Know Your Risks for Skin Cancer

Published: May 13, 2021

Know Your Risks for Skin Cancer

May is Skin Cancer Awareness Month, a good reminder about precautions we should take not just in the summer months but all year long. The Skin Cancer Foundation is sharing this information to help you determine your risk of getting skin cancer.

What’s your skin type?
The first major factor affecting your risk for skin cancer is your skin type.

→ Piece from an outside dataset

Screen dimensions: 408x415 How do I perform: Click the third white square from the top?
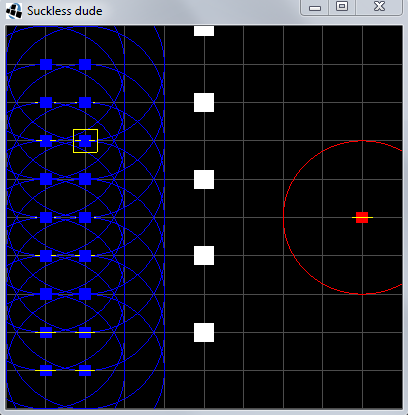click(x=204, y=179)
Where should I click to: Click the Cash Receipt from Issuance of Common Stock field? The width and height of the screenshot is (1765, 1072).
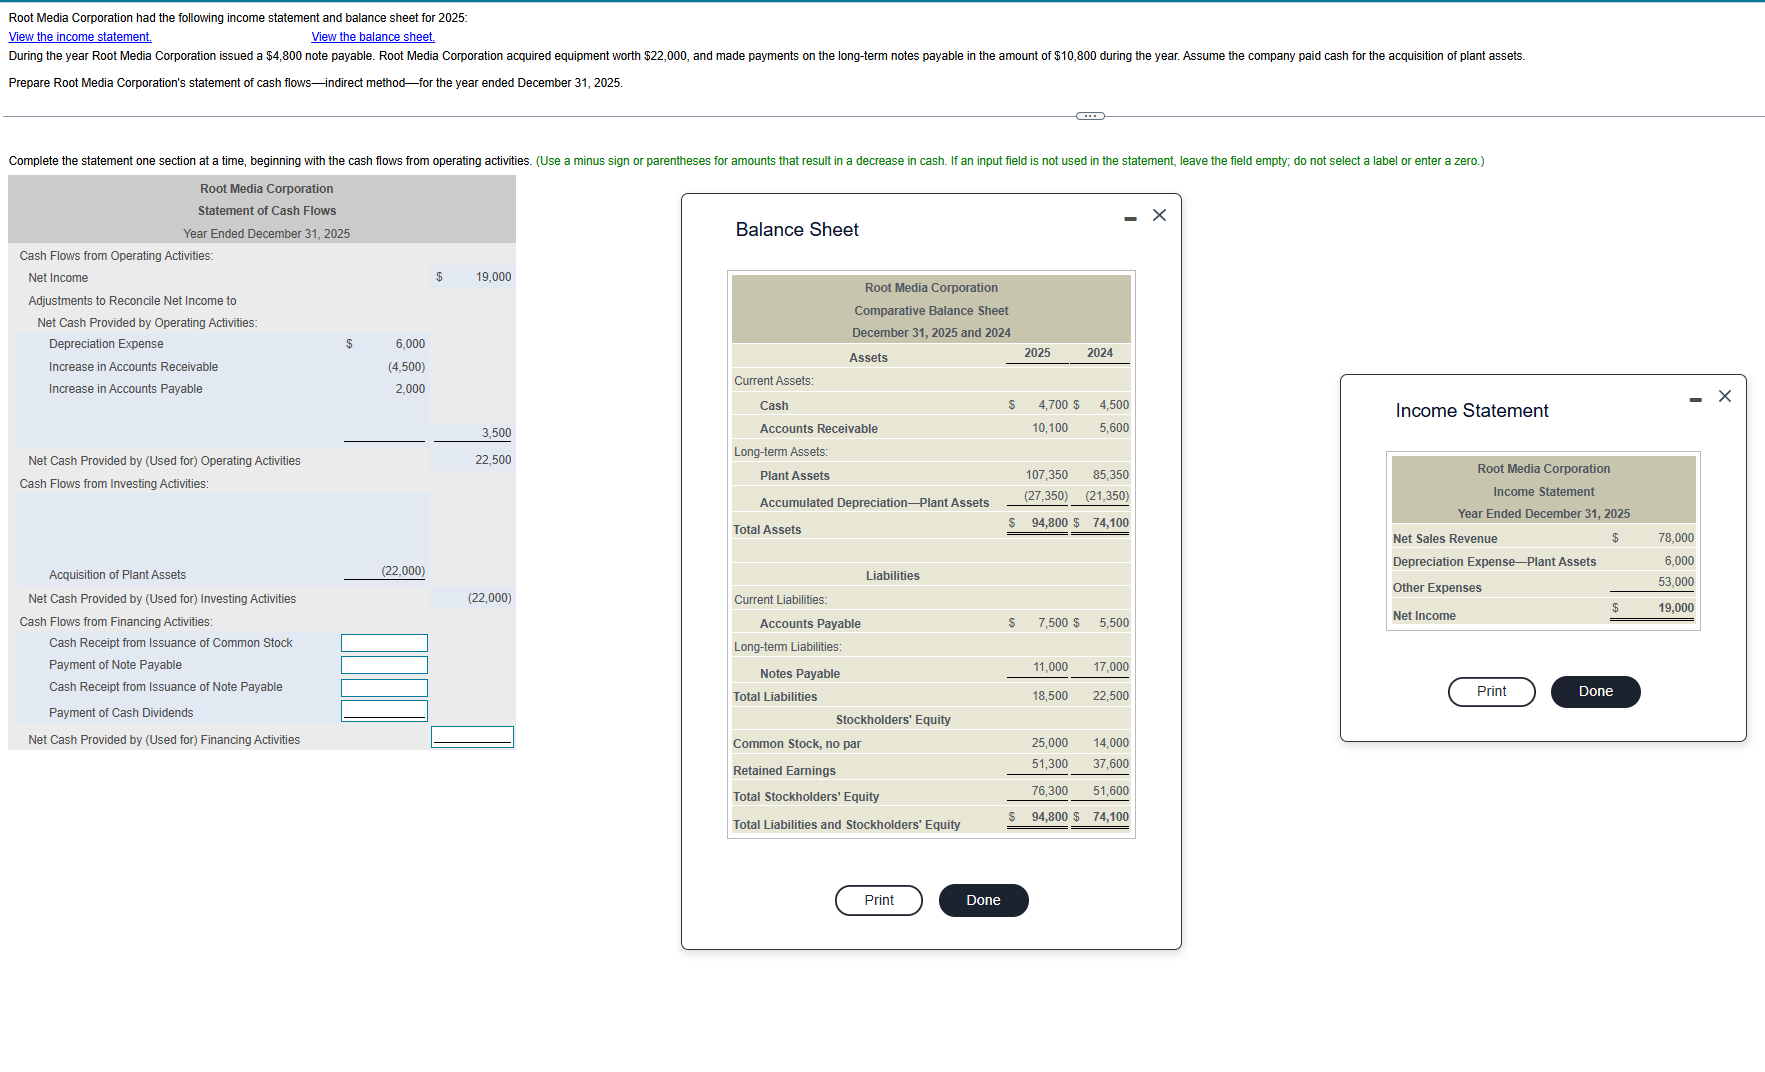click(384, 642)
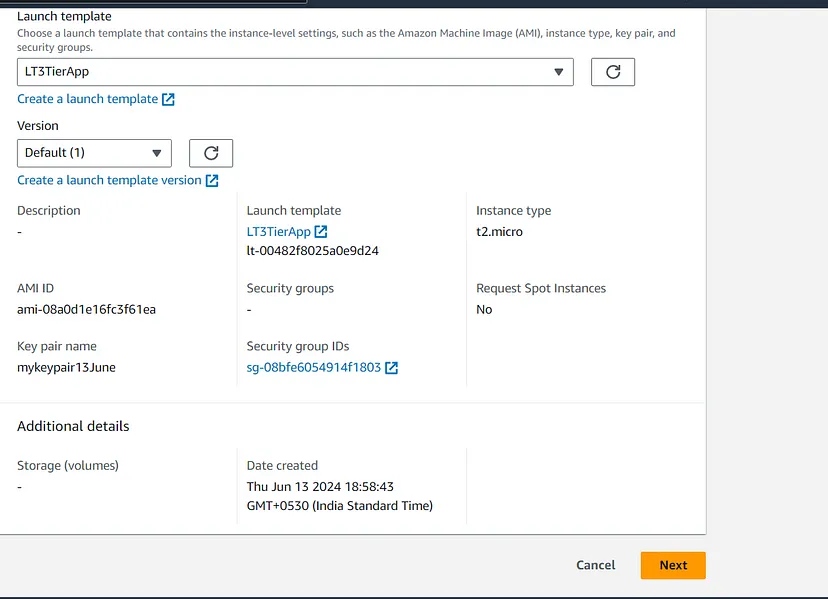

According to the scientific classification known as Fitzpatrick skin typing, there are six types of skin ranging from very fair (type 1) to very dark (type 6). The system classifies skin based on how much melanin (skin pigment) a person has, and their skin’s reaction to sun exposure. People with skin types 1 and 2 face the highest risk of getting skin cancer, while those with skin types 5 and 6 are at the lowest risk. You can visit to find out your skin type.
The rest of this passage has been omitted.